Center to collect data on supplement ingredients and adverse effects
MINNEAPOLIS / ST. PAUL (Feb. 14, 2005) — Researchers from the University of Minnesota’s College of Pharmacy have developed a center that will shed light on the safety of dietary supplements, which are increasingly popular with the public. The Center for Dietary Supplement Safety, based in the College of Pharmacy, will collect, analyze, and disseminate scientific information about dietary supplements, which have become a $20 billion industry in the United States.
“The public is starved for information about dietary supplements and their safety,” said Richard Kingston, Pharm.D., professor of pharmacy and director of the center. “We want to provide data to answer questions in a more systematic and ongoing basis and provide day-to-day monitoring of safety issues associated with the use of dietary supplements.”
Dietary supplements are regulated by the Food and Drug Administration (FDA) under the framework of the Dietary Supplement Health and Education Act of 1994 (DSHEA). Under DSHEA, ingredients in dietary supplements are presumed to be safe, and evaluation of whether a dietary supplement product presents a significant or unreasonable safety risk takes place after the product is on the market. While the FDA encourages manufacturers, marketers, and distributors of dietary supplements to report adverse events associated with use of their products, no mandatory requirements for reporting exist.
“I believe that this center will serve important needs of the public and of health professionals for reliable information about the safety of dietary supplements, so that individuals can use them, and health professionals can recommend them, with confidence,” said Marilyn K. Speedie, Ph.D., dean of the College of Pharmacy.
Highlighting the interdisciplinary strength of the University, center faculty include researchers from the College of Pharmacy, the College of Agriculture, Food and Environmental Science, School of Public Health, and Medical School.
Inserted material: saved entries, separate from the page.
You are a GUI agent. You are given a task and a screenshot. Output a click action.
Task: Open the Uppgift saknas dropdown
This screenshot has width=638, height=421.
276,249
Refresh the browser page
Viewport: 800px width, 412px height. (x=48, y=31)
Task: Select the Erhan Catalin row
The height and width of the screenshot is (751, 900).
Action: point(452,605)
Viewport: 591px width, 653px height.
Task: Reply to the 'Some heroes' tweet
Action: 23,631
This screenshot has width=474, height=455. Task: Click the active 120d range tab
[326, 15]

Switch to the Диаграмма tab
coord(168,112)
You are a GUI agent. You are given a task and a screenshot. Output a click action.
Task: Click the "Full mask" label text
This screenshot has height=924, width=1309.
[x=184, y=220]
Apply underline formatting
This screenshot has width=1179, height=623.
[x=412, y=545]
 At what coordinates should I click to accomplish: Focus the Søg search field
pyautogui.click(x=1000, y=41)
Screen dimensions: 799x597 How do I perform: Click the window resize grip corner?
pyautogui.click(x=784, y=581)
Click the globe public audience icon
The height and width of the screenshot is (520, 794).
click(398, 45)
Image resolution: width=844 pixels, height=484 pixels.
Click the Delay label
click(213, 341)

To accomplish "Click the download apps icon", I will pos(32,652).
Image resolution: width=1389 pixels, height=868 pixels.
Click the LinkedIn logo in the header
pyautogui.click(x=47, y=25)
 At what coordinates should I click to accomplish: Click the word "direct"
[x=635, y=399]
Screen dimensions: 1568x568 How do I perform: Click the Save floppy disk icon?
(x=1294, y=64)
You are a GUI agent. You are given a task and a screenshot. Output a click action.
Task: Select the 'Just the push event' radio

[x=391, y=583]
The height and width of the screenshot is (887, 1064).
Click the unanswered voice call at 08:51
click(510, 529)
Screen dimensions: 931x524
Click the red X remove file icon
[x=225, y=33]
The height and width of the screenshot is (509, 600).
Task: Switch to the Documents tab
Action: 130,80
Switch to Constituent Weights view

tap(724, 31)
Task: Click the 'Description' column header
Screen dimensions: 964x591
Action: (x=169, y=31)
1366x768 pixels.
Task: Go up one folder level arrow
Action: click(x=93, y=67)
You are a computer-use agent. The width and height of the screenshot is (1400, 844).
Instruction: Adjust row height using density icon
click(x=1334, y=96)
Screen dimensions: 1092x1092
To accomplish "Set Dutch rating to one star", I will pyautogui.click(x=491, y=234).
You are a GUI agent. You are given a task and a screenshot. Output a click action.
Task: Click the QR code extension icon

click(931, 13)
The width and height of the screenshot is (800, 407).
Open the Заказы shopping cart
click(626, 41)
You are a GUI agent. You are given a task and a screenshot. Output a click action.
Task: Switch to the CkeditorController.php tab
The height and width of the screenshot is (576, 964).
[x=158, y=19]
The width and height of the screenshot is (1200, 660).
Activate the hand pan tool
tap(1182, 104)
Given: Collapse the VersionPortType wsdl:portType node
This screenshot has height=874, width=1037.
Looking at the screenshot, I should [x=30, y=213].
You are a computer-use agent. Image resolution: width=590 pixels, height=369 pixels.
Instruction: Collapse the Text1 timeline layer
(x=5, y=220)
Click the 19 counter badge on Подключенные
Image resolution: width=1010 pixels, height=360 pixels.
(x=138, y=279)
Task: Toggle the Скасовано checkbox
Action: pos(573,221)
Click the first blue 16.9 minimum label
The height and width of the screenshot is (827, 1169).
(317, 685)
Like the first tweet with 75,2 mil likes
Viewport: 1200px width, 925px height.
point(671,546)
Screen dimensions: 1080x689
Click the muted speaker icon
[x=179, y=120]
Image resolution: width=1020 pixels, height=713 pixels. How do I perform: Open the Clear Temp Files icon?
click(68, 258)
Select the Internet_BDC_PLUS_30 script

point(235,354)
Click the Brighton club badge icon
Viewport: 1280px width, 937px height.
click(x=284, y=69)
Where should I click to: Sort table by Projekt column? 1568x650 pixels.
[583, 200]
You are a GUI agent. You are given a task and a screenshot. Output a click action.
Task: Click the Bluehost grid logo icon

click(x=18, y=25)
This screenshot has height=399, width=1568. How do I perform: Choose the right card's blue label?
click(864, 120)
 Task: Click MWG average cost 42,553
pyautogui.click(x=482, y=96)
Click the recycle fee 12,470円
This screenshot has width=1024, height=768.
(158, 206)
Goals for the center include: serving as a clearing house for data on safety related issues associated with supplement use; publishing reports on product safety; developing a national supplement product database of ingredients; and promoting dialog about supplements between manufacturers, health care providers, the public and regulators including the FDA.
The center will seek funding through government grants as well as donations and service contracts from the dietary supplement industry or other non-governmental organizations. As an academic unit of the University, the Center will maintain a policy of full disclosure regarding safety findings that impact public health.
Kingston, who will serve as director of the center, is a nationally recognized expert in the areas of post-market surveillance and product safety regarding consumer products. A scientific advisory panel will oversee the reporting of information to industry, the FDA, and the public.
Kingston also is a partner and clinician with SafetyCall International, a poison control focused private medical practice and University affiliated teaching site that provides clinical services on behalf of companies, government, and other organizations. SafetyCall clinicians manage product exposures by responding to questions and
providing medical advice to consumers or health care providers reporting adverse effects during or after product use. In an effort to centralize safety related information on supplements, manufacturers will be encouraged to share adverse event information collected on their behalf by SafetyCall and other poison centers with the new center.
The College of Pharmacy, the only school of pharmacy in Minnesota, offers its program on the Twin Cities and Duluth campuses. Founded in 1892, the College of Pharmacy educates pharmacists and scientists and engages in research and practice to improve the health of the people of Minnesota and society. The college is part of the Academic Health Center, which is home to the University of Minnesota’s six health professional schools and colleges as well as several health-related centers and institutes.